None of this would have been so bad (just a bright-eyed boy trying to do good) if it all didn’t seem a bit wacky. Garth was behaving as he thought a pop star should behave, but because of his own political naïveté—at this point in his life, he had never voted in a presidential election, he told me—his gestures came across as more self-promoting than self-sacrificing. More damaging to his career, though: This new strain of martyrdom began to infect his music. In Fresh Horses, which was recorded during this period, Garth often sounds like a man deeply unhappy with his standing in life. The album begins with a reminiscing song in which Garth longed for the days “when the old stuff was new.” Other songs returned to his pet themes of suicide and early death. The album’s signature cut was “The Change,” written by Tony Arata and Wayne Tester, which Garth said was his most meaningful song since “The Dance.” In it the narrator complains that he cannot change the world around him, but that he’s going to keep on trying so the world will not change him. “As long as one heart still holds on / Then hope is never really gone.”
“Why does Fresh Horses sound so stale?” Michael McCall wrote in the issue of the Country Music magazine that came out just days before our trip to New York. “Perhaps Brooks overexamined himself, retooling the songs until he stole the life from them.

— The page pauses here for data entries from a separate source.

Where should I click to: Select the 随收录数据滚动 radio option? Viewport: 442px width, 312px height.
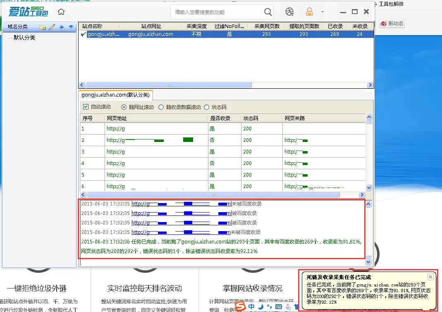pyautogui.click(x=161, y=107)

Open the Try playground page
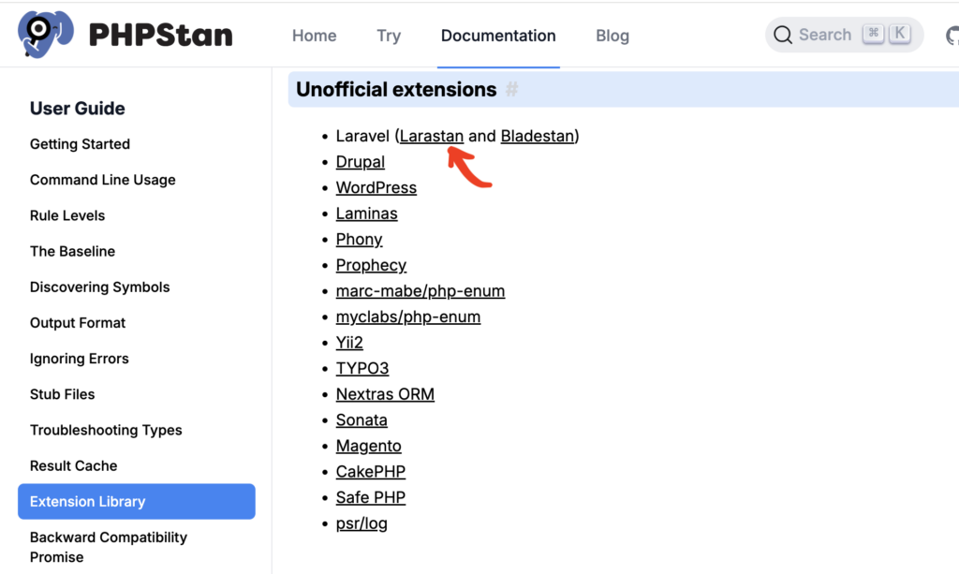389,36
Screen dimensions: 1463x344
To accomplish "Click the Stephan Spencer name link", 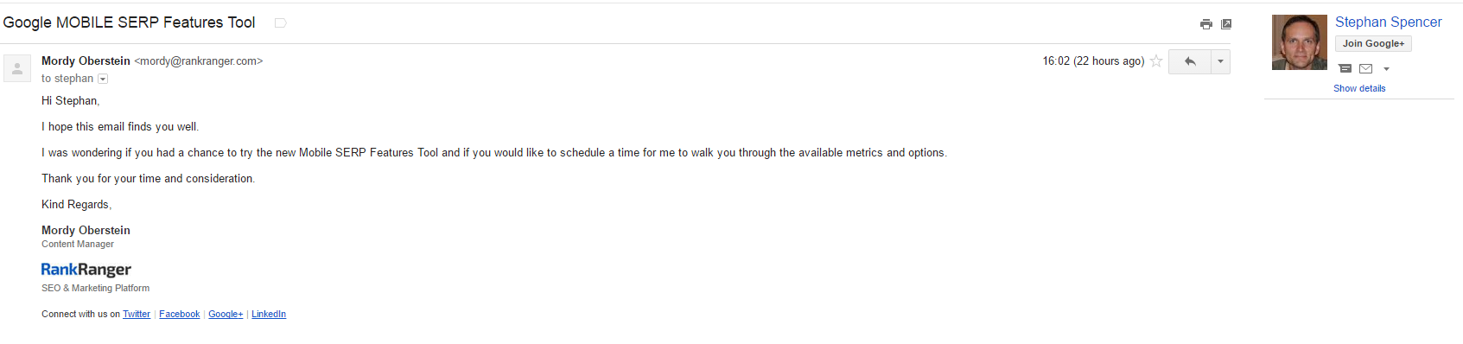I will (x=1388, y=22).
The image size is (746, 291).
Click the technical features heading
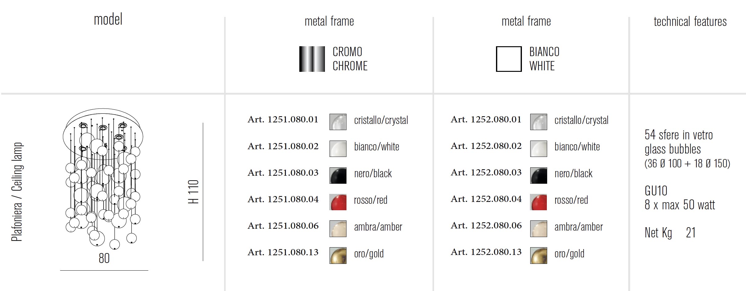[x=690, y=22]

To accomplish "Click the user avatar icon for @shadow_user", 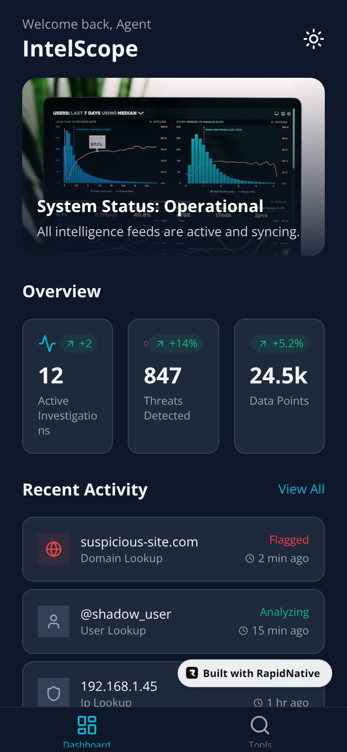I will tap(54, 621).
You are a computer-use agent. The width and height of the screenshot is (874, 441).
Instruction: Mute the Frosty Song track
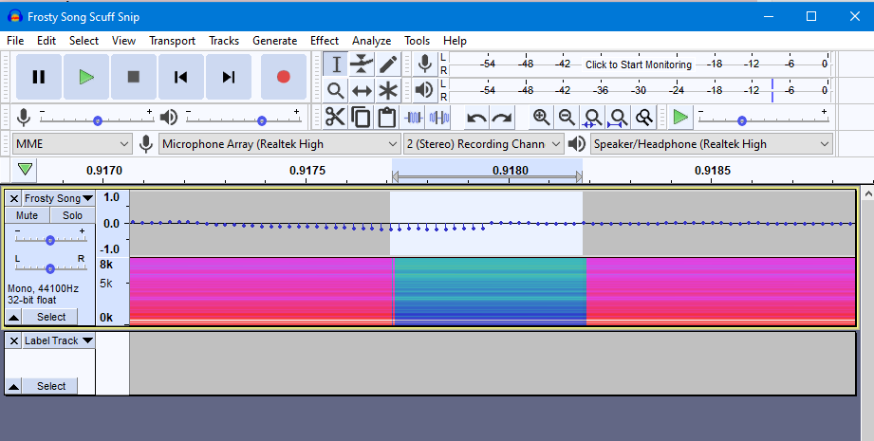(27, 215)
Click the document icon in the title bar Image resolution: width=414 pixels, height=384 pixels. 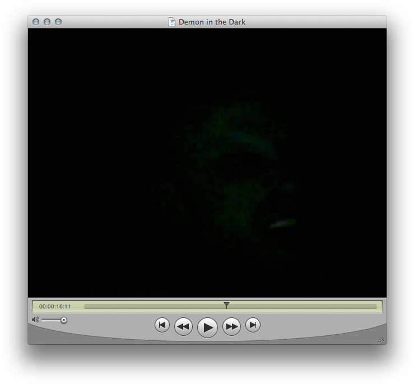pyautogui.click(x=172, y=22)
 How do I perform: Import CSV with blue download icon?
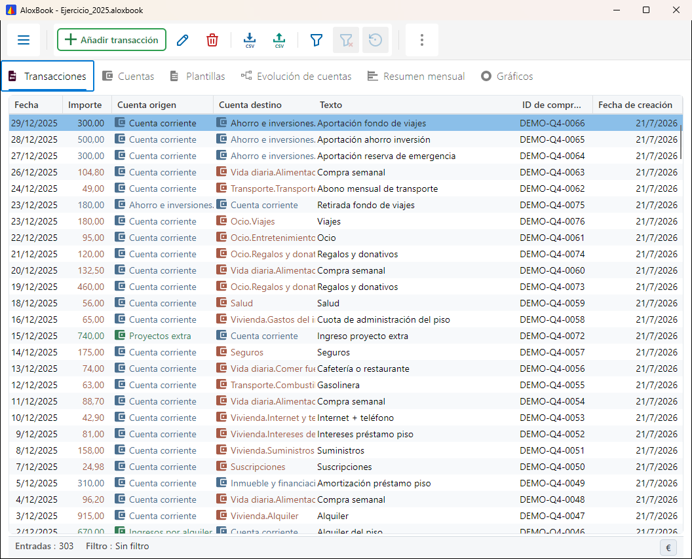[250, 40]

Perhaps he felt the strain of superstardom and attempted to make each tune an epic venture that chimed with importance. As the bestselling artist of the nineties, Brooks no longer competes with other Music Row performers. Instead, his peers are Whitney Houston, Michael Jackson, Mariah Carey, Michael Bolton. Those performers tend to stretch for the everlasting anthem, the Big Statement, trying to blow every horn with every song. Brooks now follows their lead.” Even worse, wrote McCall, Nashville’s most influential critic, none of the new songs were memorable. “‘If Tomorrow Comes’ and ‘Unanswered Prayers’ discussed subjects as big as death and fate, but they did so in intimate terms, and Brooks’s performances were beautifully understated. ‘The Dance’ gained strength from how subtly Brooks unfolded its melodramatic message. But Brooks apparently no longer trusts his fans to pick up on such quiet strengths. Now he blares his stories with sweeping musical buildups and histrionic vocal performances, and he milks every topic for high drama rather than gentle reflections.”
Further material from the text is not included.